> TASK TO CARRY OUT
No pictures in the copy. Write out the listing below exactly.

> EXTRACTED ENTRIES
= Beginning of Section =

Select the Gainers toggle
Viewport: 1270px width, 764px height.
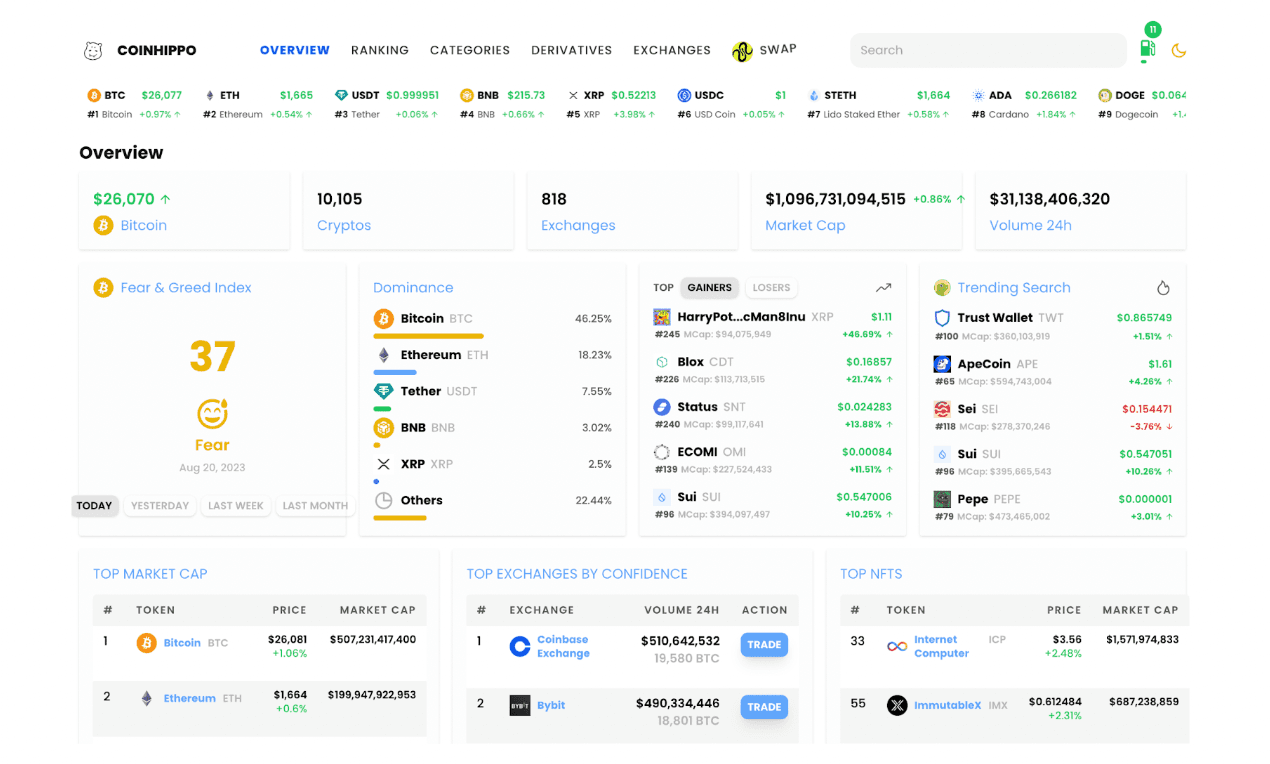pyautogui.click(x=709, y=288)
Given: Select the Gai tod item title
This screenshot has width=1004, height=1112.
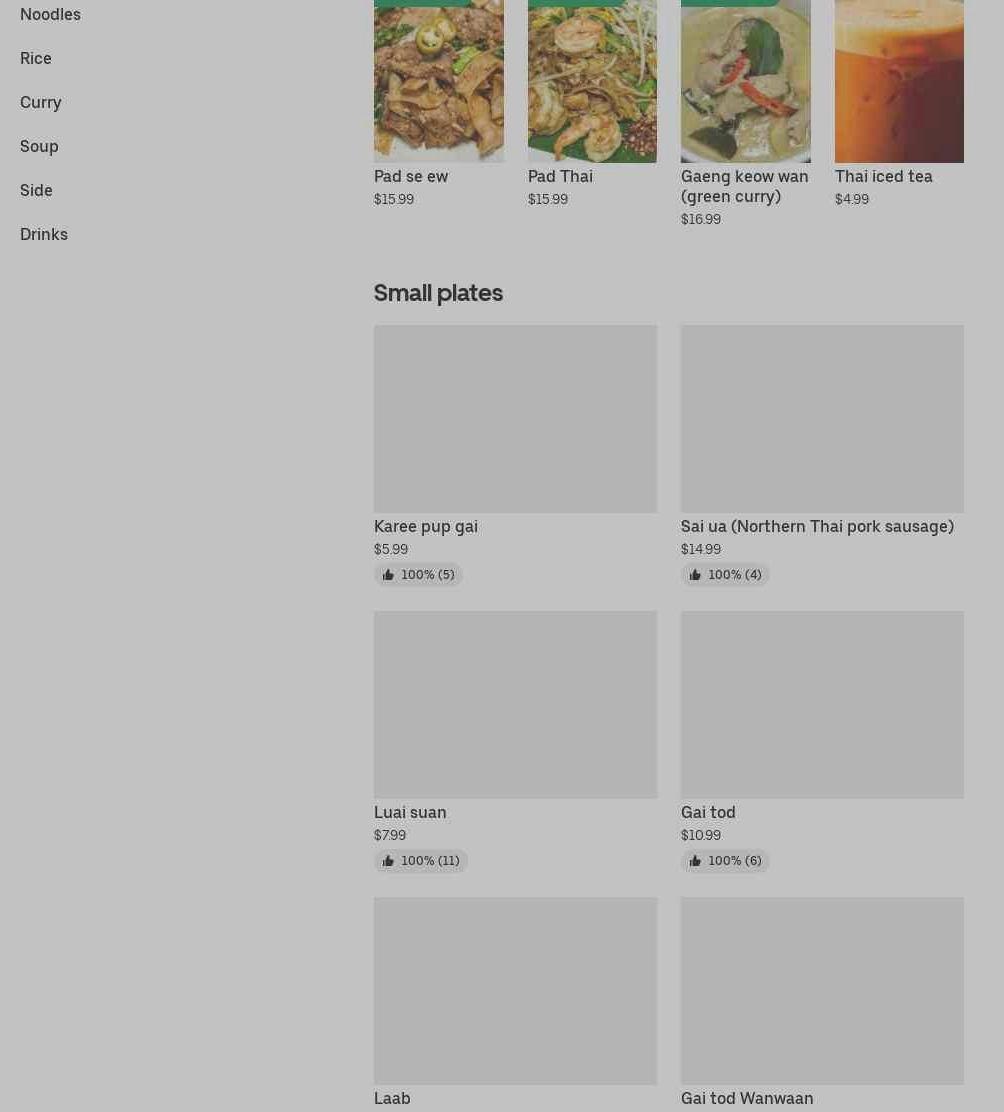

= End of Section =

> ANSWER SECTION
Select the Gainers toggle
Viewport: 1270px width, 764px height.
pyautogui.click(x=709, y=288)
Given: Select the Gai tod item title
This screenshot has width=1004, height=1112.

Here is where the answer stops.